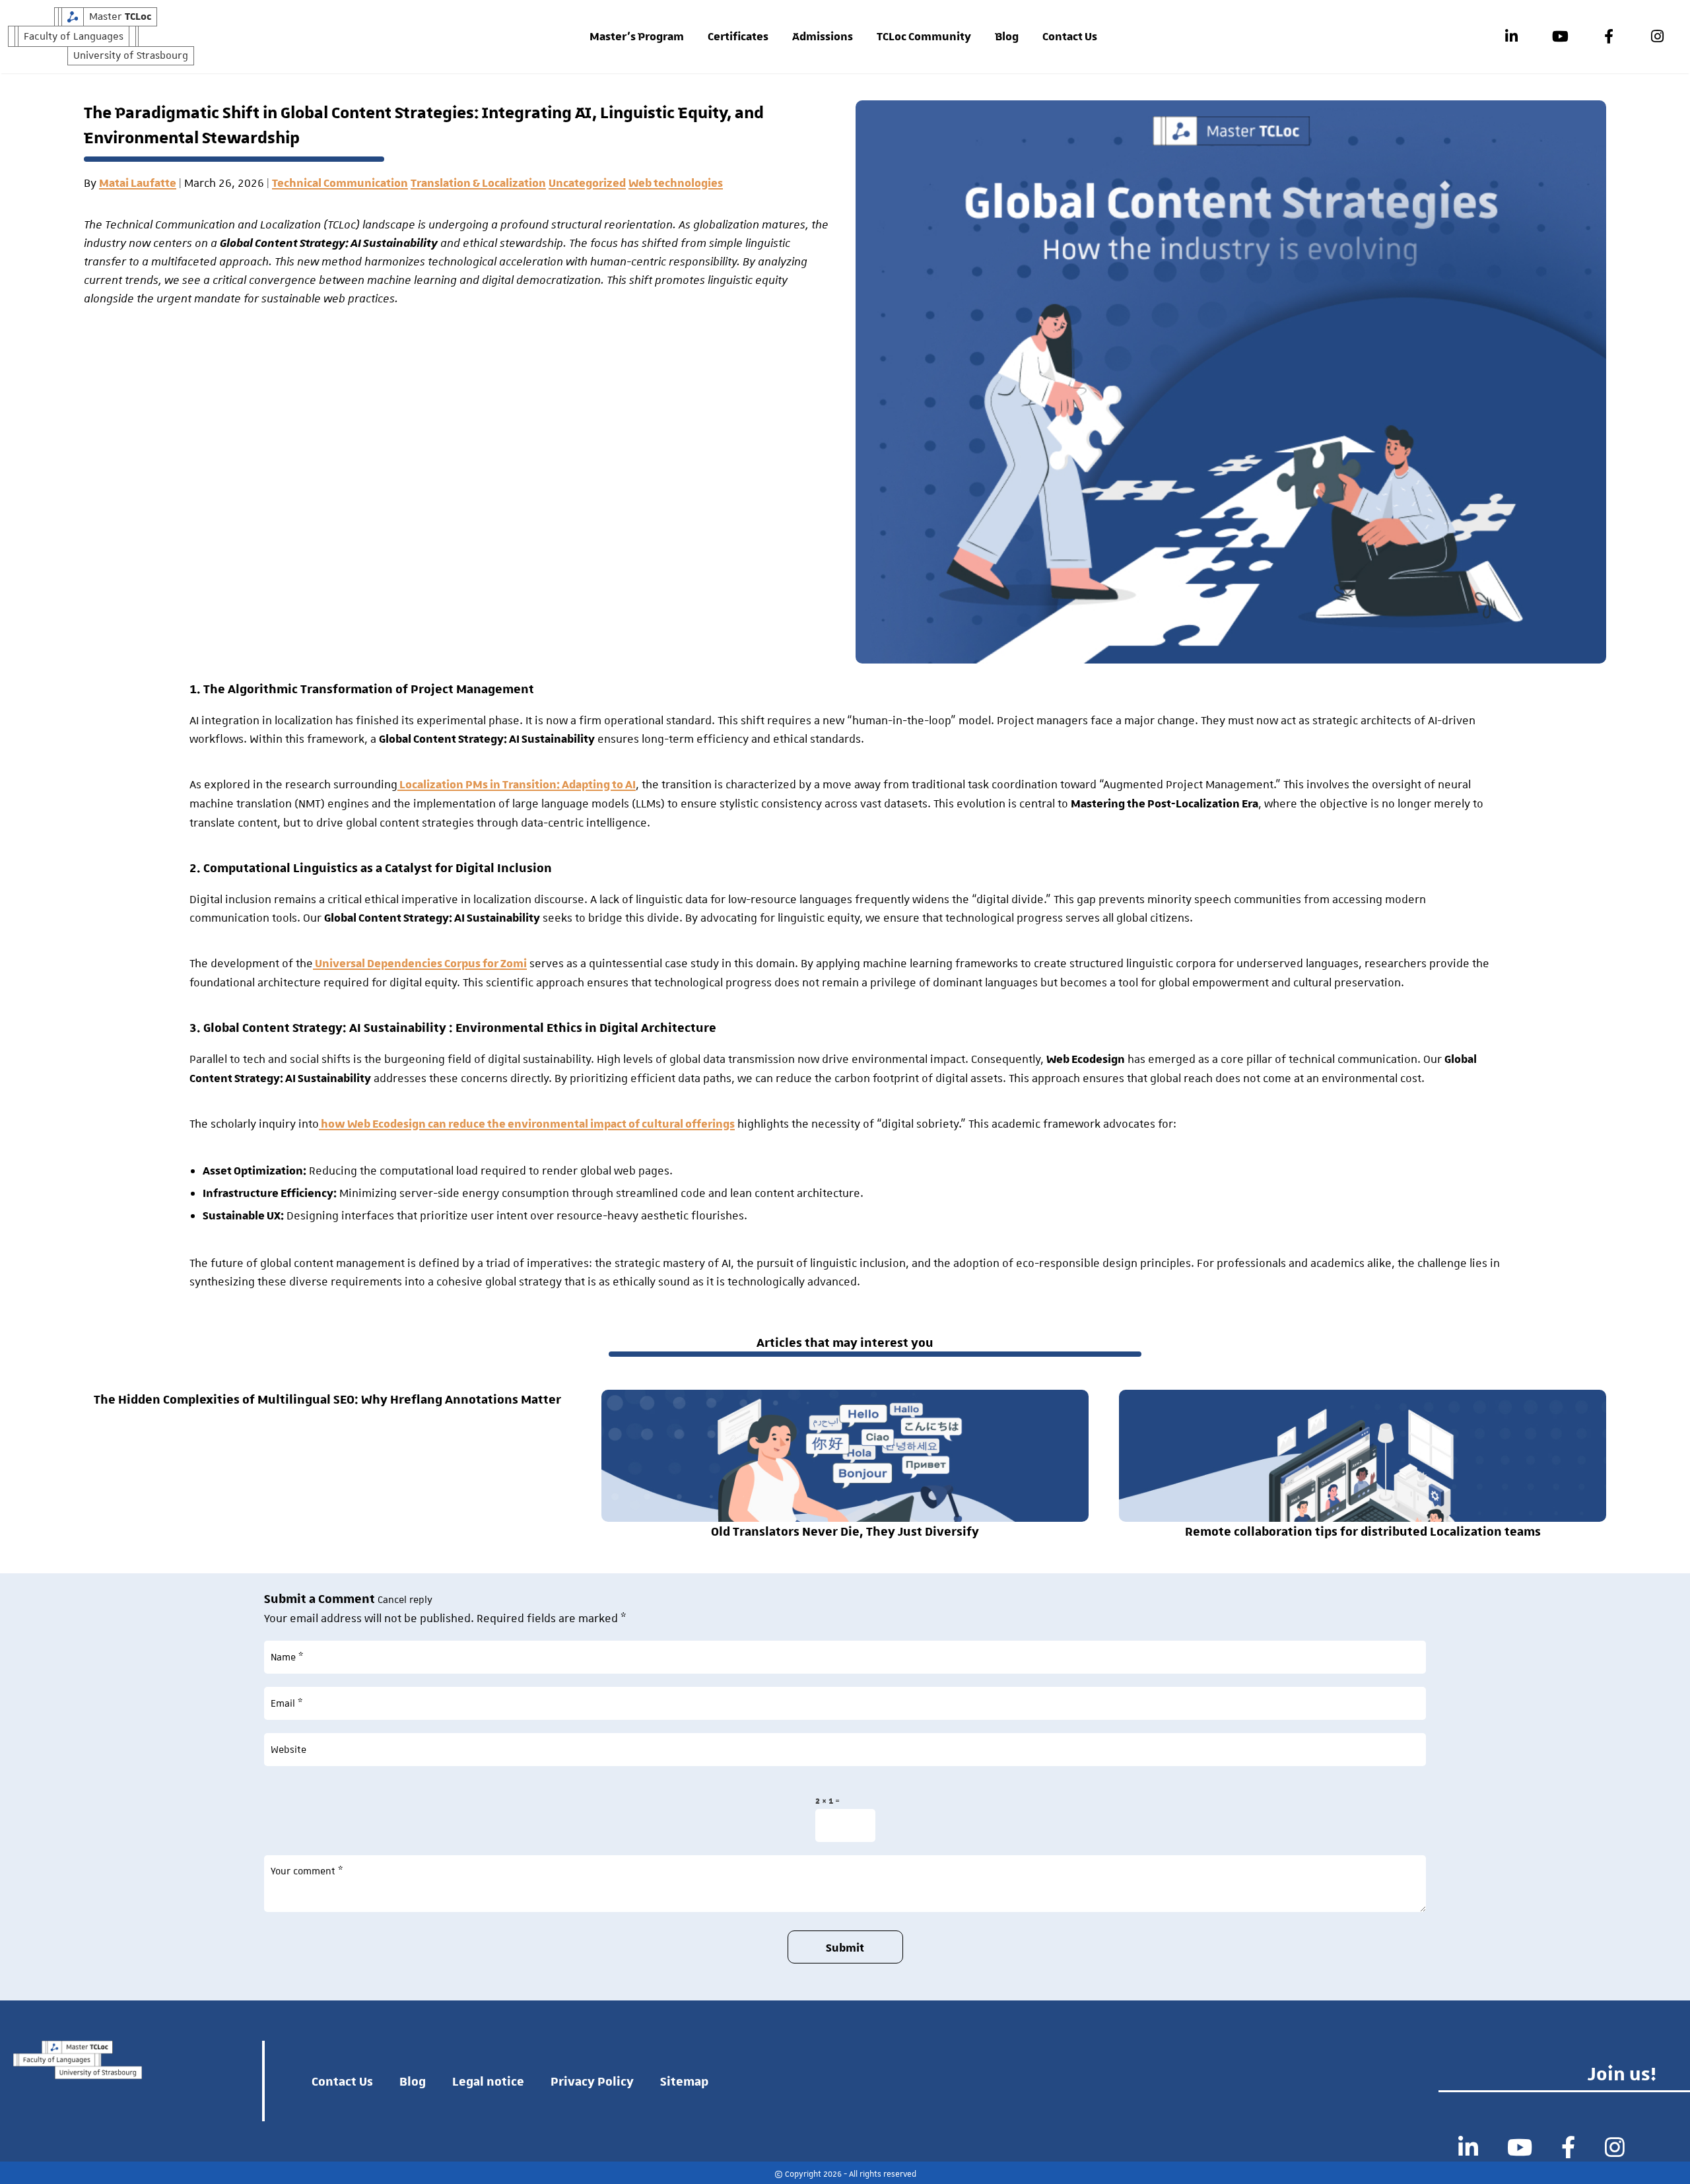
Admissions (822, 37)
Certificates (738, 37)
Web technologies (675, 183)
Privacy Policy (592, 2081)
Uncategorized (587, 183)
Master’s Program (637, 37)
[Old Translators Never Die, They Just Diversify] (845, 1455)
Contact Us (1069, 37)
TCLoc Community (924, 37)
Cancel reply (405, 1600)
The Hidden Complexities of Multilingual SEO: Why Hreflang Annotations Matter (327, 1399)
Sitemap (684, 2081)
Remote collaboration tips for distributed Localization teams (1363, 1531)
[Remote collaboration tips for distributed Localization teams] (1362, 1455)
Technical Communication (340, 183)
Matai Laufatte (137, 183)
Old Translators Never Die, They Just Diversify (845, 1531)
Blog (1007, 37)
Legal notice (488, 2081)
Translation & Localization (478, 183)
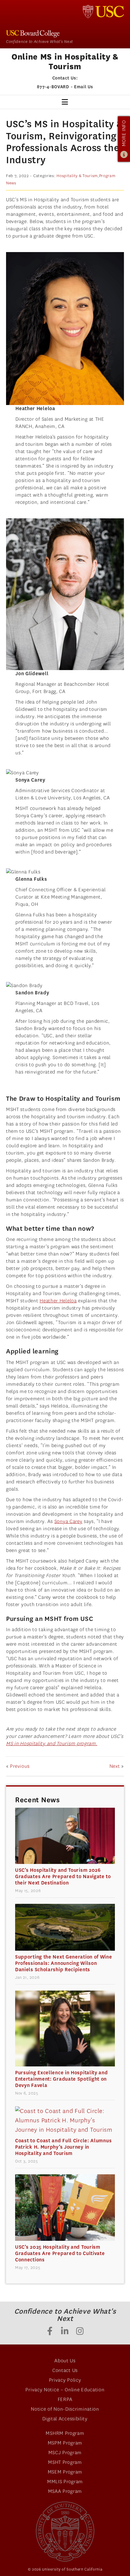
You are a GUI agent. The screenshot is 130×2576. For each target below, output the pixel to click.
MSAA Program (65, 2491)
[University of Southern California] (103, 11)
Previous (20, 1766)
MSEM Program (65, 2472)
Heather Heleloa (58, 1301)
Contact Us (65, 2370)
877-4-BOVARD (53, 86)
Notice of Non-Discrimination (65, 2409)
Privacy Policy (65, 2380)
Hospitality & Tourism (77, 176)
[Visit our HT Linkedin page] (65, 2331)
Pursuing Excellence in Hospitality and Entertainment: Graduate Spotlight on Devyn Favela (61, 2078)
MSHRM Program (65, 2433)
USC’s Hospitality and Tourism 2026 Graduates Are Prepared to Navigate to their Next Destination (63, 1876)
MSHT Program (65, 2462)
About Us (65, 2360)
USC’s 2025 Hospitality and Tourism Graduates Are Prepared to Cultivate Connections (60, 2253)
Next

◇ ◇ ◇ ◇ ◇ ◇ ◇

(WHAT THIS TASK INVOLVES): Pictures stay out; everything else in the listing above gets repeated exactly.

(ANSWER AREA):
Admissions (822, 37)
Certificates (738, 37)
Web technologies (675, 183)
Privacy Policy (592, 2081)
Uncategorized (587, 183)
Master’s Program (637, 37)
[Old Translators Never Die, They Just Diversify] (845, 1455)
Contact Us (1069, 37)
TCLoc Community (924, 37)
Cancel reply (405, 1600)
The Hidden Complexities of Multilingual SEO: Why Hreflang Annotations Matter (327, 1399)
Sitemap (684, 2081)
Remote collaboration tips for distributed Localization teams (1363, 1531)
[Remote collaboration tips for distributed Localization teams] (1362, 1455)
Technical Communication (340, 183)
Matai Laufatte (137, 183)
Old Translators Never Die, They Just Diversify (845, 1531)
Blog (1007, 37)
Legal notice (488, 2081)
Translation & Localization (478, 183)
You are a GUI agent. The screenshot is 130×2576. For each target below, output the pixel to click.
MSAA Program (65, 2491)
[University of Southern California] (103, 11)
Previous (20, 1766)
MSEM Program (65, 2472)
Heather Heleloa (58, 1301)
Contact Us (65, 2370)
877-4-BOVARD (53, 86)
Notice of Non-Discrimination (65, 2409)
Privacy Policy (65, 2380)
Hospitality & Tourism (77, 176)
[Visit our HT Linkedin page] (65, 2331)
Pursuing Excellence in Hospitality and Entertainment: Graduate Spotlight on Devyn Favela (61, 2078)
MSHRM Program (65, 2433)
USC’s Hospitality and Tourism 2026 Graduates Are Prepared to Navigate to their Next Destination (63, 1876)
MSHT Program (65, 2462)
About Us (65, 2360)
USC’s 2025 Hospitality and Tourism Graduates Are Prepared to Cultivate Connections (60, 2253)
Next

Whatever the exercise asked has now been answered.